* [Activity]: Only certain lines below are wanted: those starting at the line containing "Wyjazd 2025 (306, 1485)" and ending at the line containing "Wyjazd 2026 (390, 1485)", both included, each retyped exactly.

Data to use Block Start

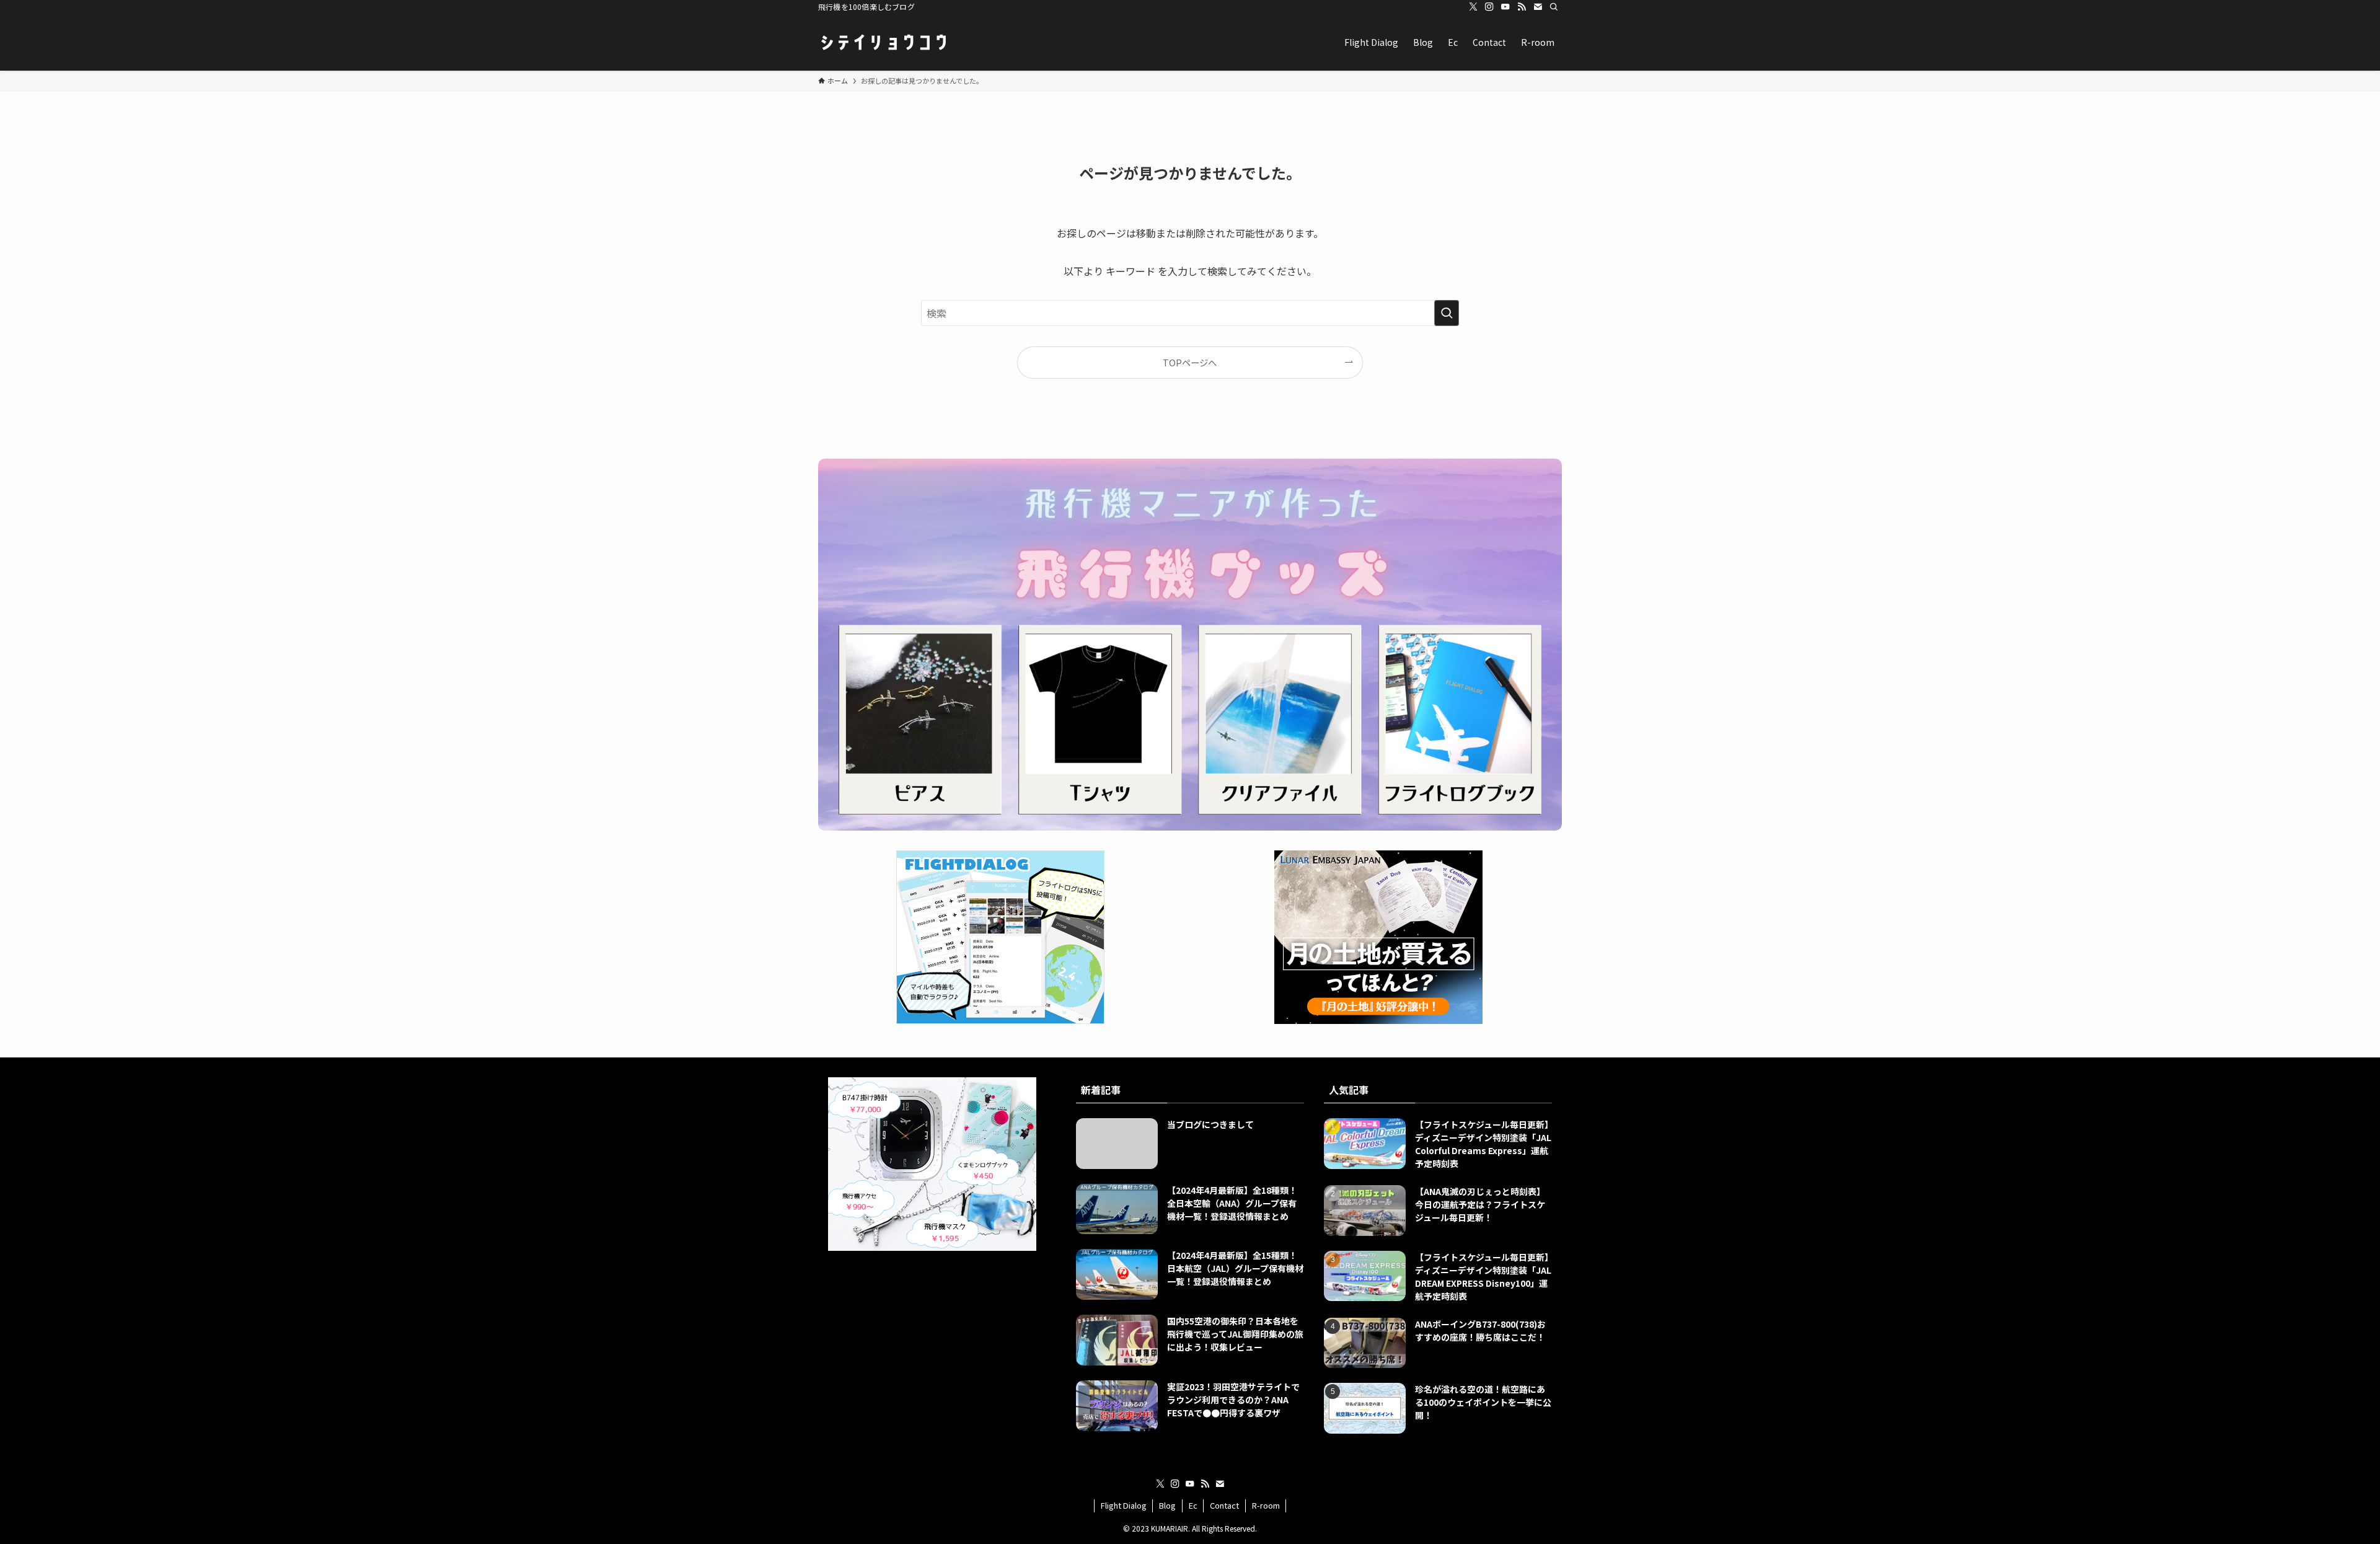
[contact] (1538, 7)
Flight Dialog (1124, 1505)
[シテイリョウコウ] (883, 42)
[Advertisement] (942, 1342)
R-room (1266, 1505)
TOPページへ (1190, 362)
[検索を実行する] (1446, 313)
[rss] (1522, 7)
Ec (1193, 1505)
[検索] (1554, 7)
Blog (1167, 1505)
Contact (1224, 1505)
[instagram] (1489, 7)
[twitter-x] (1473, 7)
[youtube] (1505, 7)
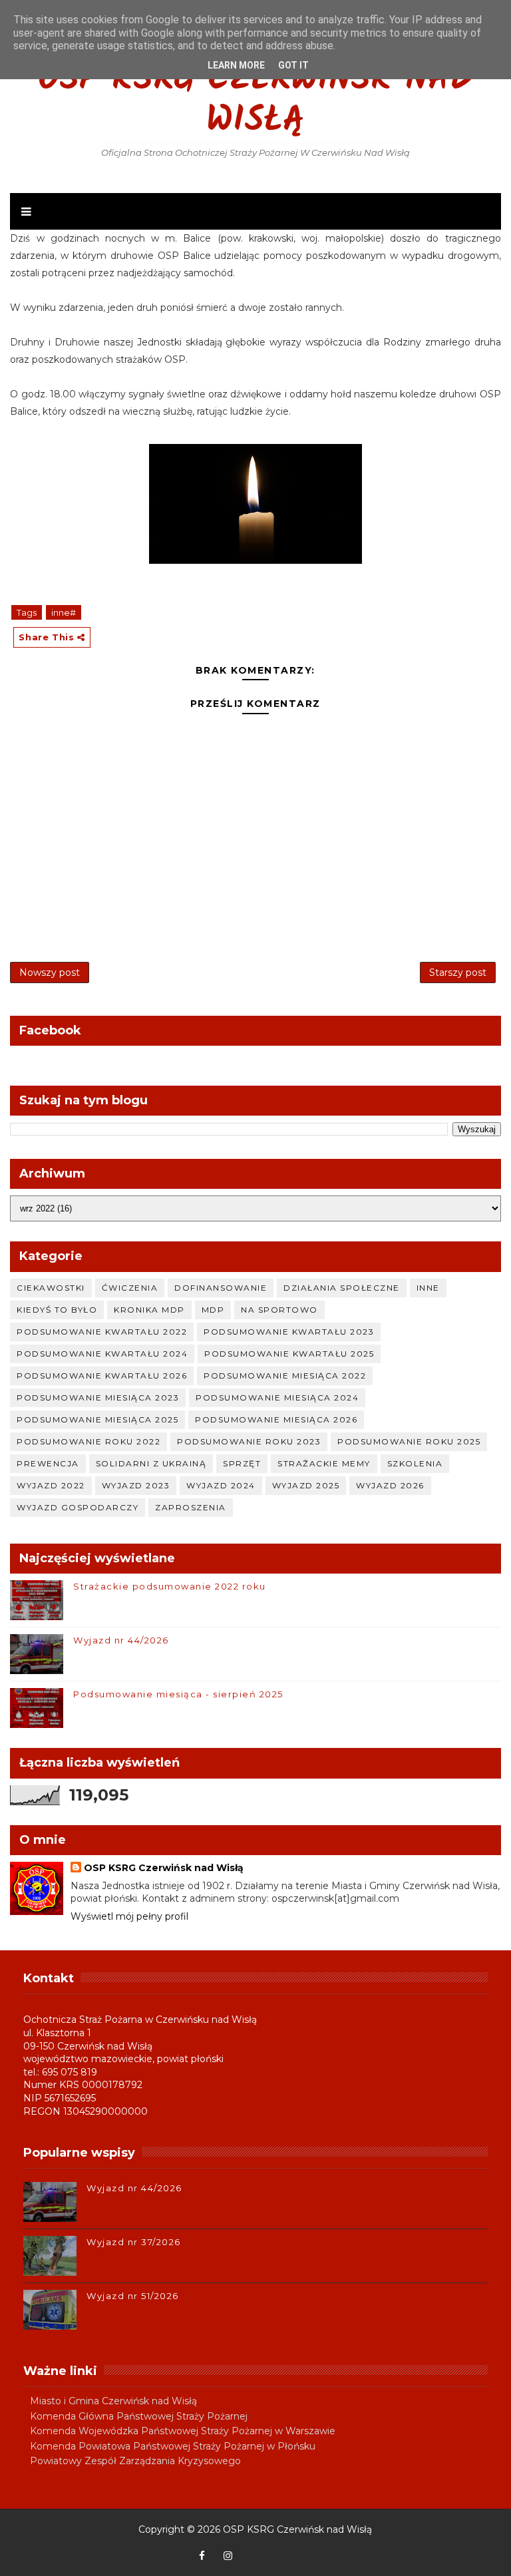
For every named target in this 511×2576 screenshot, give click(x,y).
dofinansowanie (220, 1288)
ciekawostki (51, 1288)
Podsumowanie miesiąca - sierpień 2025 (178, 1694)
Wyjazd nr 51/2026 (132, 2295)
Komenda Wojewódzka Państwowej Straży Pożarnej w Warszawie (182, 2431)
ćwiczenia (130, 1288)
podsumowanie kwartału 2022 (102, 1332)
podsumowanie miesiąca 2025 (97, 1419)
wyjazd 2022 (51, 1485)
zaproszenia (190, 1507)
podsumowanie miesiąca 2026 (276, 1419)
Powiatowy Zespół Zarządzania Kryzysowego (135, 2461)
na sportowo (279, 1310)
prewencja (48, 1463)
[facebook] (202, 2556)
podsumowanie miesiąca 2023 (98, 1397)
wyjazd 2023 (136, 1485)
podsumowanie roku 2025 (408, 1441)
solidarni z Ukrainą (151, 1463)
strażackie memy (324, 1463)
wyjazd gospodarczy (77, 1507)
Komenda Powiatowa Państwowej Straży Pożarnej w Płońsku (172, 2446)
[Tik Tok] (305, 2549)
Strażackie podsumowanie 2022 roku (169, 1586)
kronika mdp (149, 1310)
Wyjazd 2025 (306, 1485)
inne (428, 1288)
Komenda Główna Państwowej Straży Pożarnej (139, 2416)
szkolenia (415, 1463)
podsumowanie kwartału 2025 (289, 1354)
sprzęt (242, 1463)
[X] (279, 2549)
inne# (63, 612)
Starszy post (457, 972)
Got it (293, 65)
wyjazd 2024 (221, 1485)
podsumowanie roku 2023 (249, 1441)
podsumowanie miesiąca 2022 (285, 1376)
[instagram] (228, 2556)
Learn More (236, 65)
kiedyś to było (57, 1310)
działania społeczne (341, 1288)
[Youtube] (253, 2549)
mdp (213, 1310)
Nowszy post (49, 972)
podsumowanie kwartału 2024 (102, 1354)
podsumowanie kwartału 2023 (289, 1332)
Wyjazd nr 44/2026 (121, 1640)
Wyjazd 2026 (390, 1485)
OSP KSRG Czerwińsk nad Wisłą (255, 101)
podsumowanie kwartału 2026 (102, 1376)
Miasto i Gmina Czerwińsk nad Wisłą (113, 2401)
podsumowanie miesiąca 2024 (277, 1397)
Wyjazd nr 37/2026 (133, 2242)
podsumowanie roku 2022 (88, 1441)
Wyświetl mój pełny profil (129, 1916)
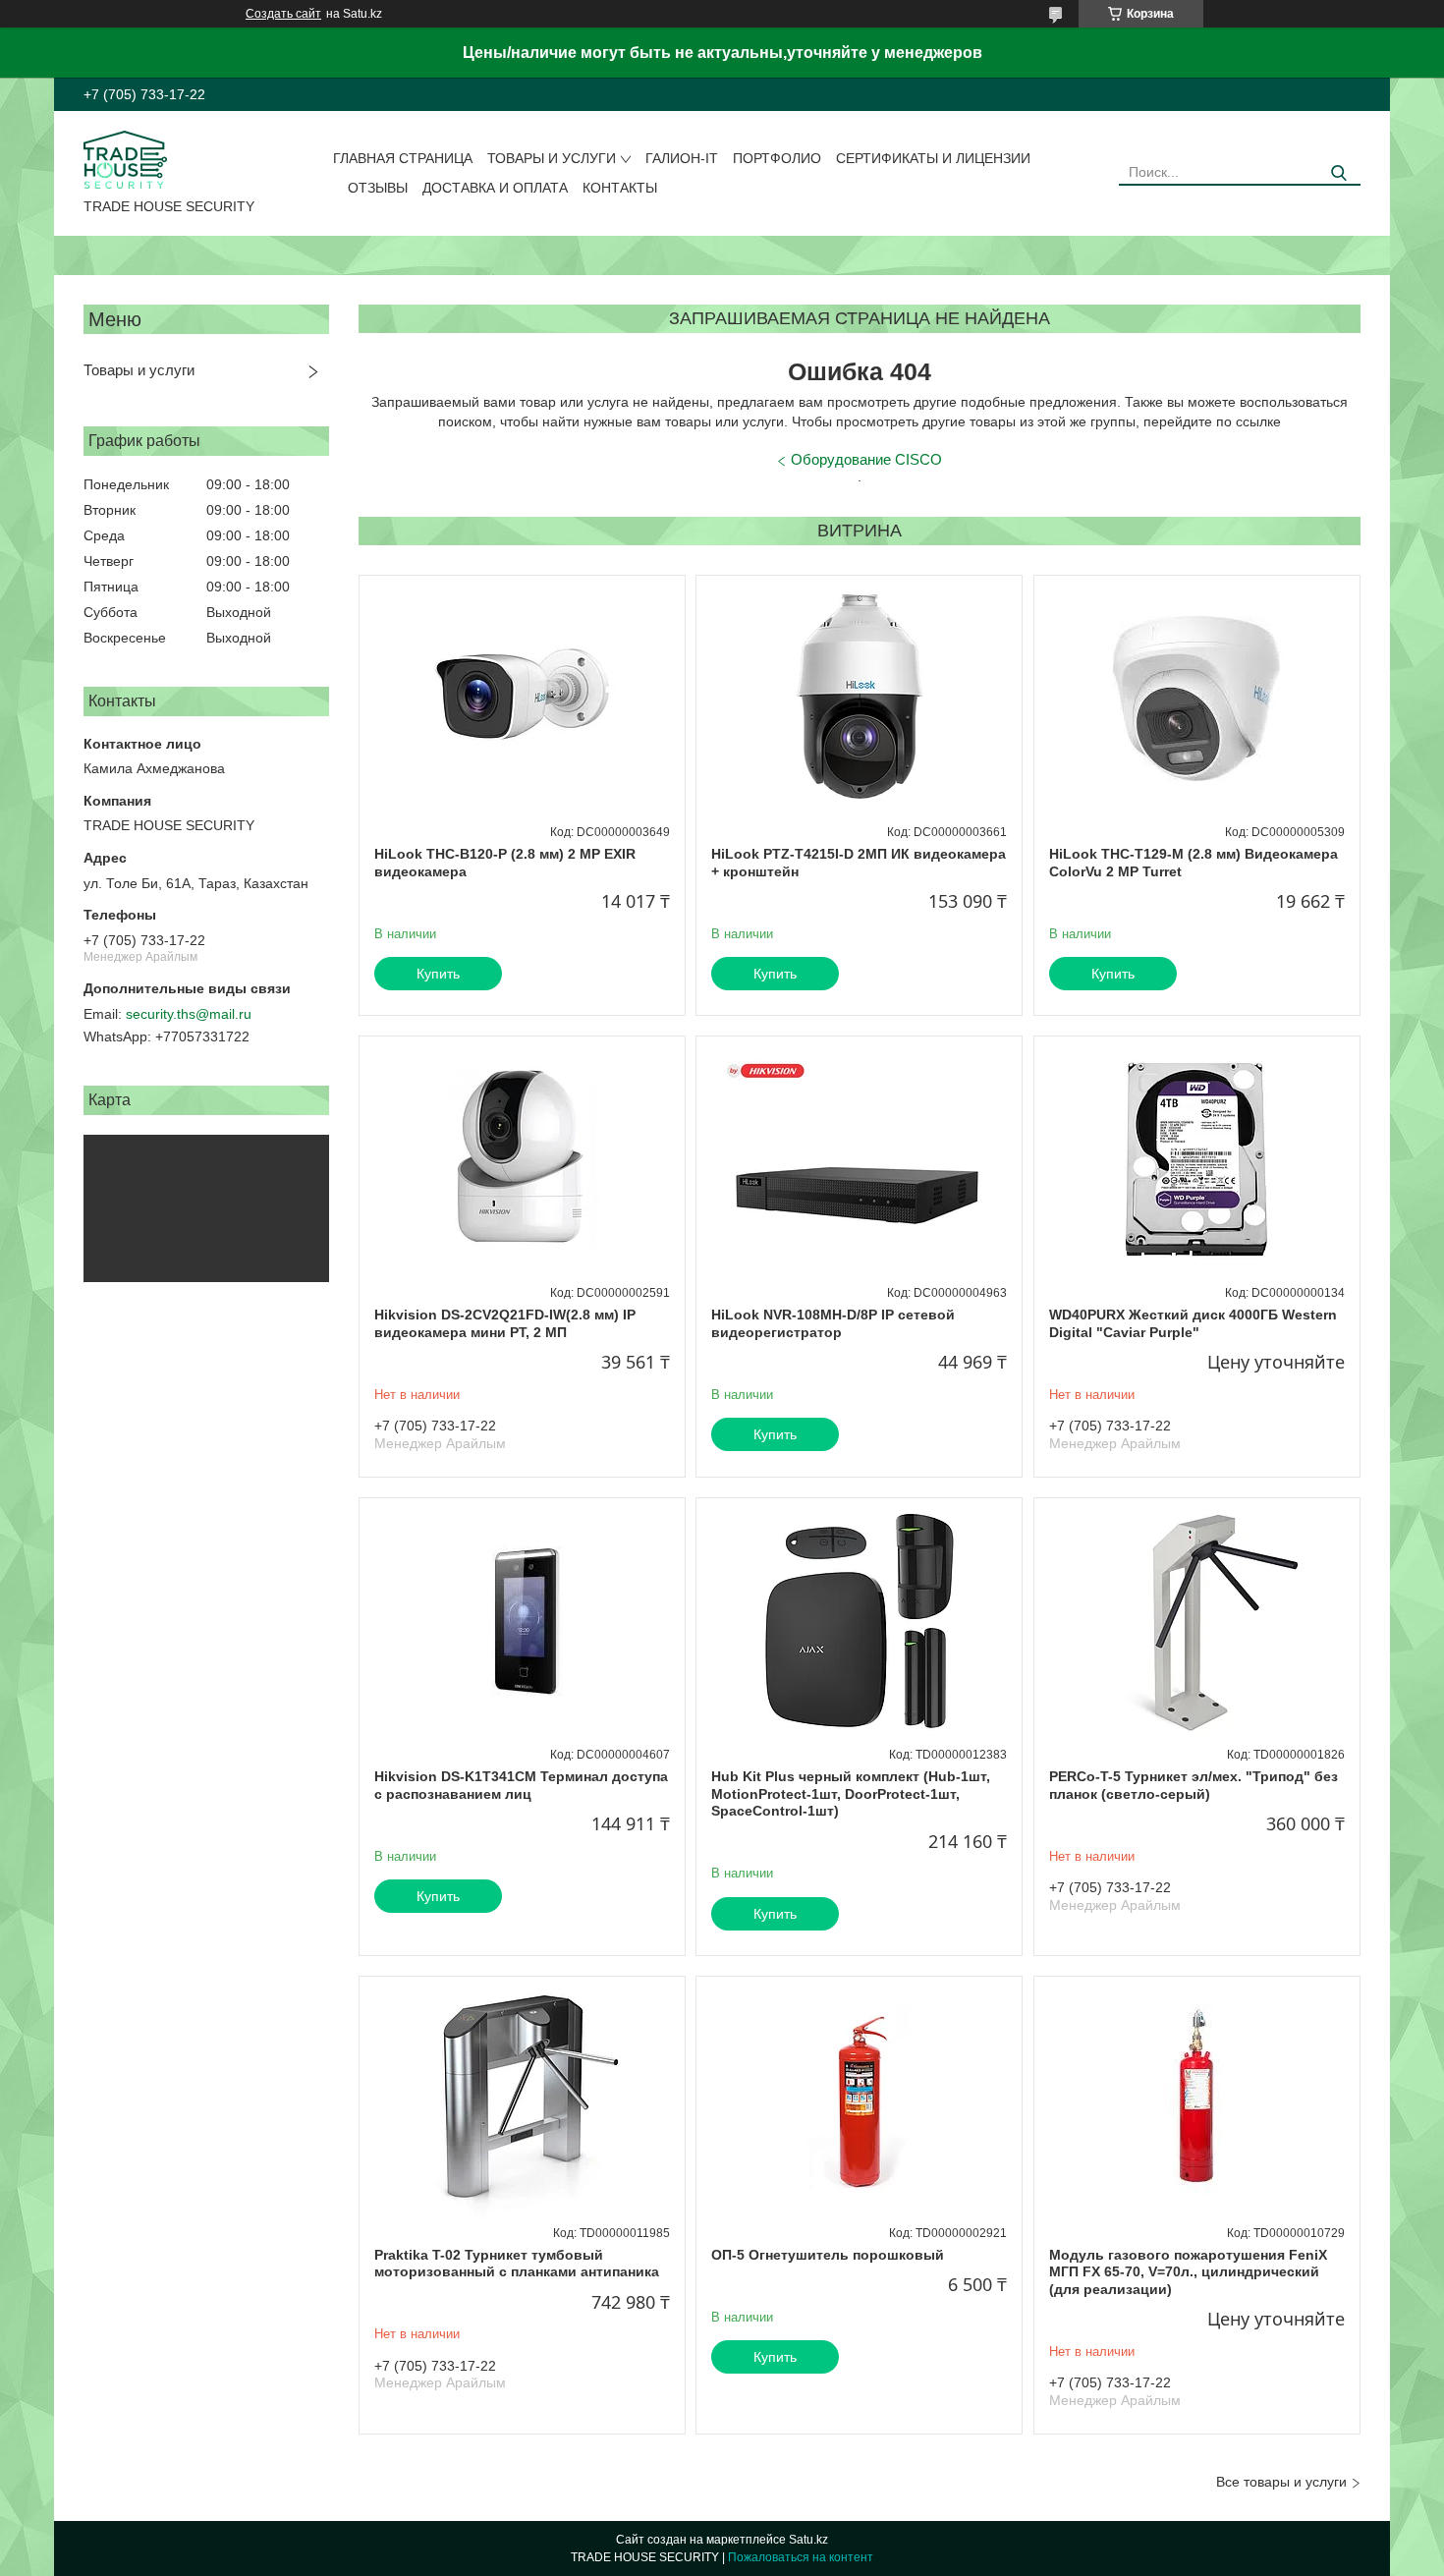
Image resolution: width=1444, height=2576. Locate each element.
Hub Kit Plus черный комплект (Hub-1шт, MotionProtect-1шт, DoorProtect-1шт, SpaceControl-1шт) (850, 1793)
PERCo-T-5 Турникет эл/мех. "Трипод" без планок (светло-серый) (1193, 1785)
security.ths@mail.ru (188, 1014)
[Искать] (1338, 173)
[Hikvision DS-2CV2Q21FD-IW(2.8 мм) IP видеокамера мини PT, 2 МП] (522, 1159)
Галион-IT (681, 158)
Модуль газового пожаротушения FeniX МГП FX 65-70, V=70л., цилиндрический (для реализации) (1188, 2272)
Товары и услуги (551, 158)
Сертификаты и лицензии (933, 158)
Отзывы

Data to use Block End

* [Output below]:
Wyjazd 2025 (306, 1485)
inne (428, 1288)
Komenda Główna Państwowej Straży Pożarnej (139, 2416)
szkolenia (415, 1463)
podsumowanie kwartału 2025 (289, 1354)
sprzęt (242, 1463)
[X] (279, 2549)
inne# (63, 612)
Starszy post (457, 972)
Got it (293, 65)
wyjazd 2024 (221, 1485)
podsumowanie roku 2023 (249, 1441)
podsumowanie miesiąca 2022 (285, 1376)
[instagram] (228, 2556)
Learn More (236, 65)
kiedyś to było (57, 1310)
działania społeczne (341, 1288)
[Youtube] (253, 2549)
mdp (213, 1310)
Nowszy post (49, 972)
podsumowanie kwartału 2024 (102, 1354)
podsumowanie kwartału 2023 (289, 1332)
Wyjazd nr 44/2026 (121, 1640)
Wyjazd 2026 (390, 1485)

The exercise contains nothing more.